Information shown:
###

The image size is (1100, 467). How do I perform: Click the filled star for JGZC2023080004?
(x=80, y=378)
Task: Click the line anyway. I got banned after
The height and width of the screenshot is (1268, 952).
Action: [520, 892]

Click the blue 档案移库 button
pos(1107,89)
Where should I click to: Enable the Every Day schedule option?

###

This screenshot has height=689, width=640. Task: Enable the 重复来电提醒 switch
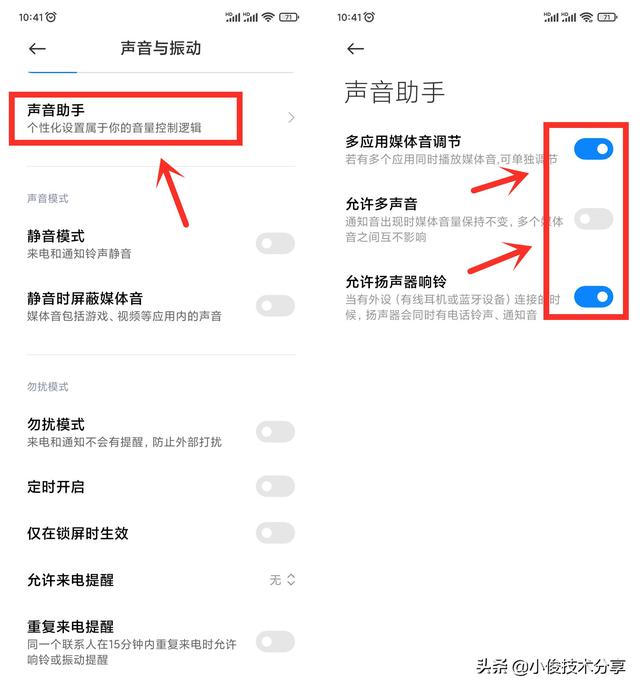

###

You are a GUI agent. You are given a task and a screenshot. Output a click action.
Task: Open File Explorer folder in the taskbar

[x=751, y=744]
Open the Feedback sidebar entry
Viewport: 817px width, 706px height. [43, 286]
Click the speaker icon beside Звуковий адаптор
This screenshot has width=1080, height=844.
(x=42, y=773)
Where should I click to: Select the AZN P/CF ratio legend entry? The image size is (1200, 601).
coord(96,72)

###

Goal of the exercise: Filter the listing above by the word "Enable"; copy each line that passes.

Task result:
Where should I click to: Enable the Every Day schedule option?
This screenshot has height=689, width=640. Task: Enable the 重复来电提醒 switch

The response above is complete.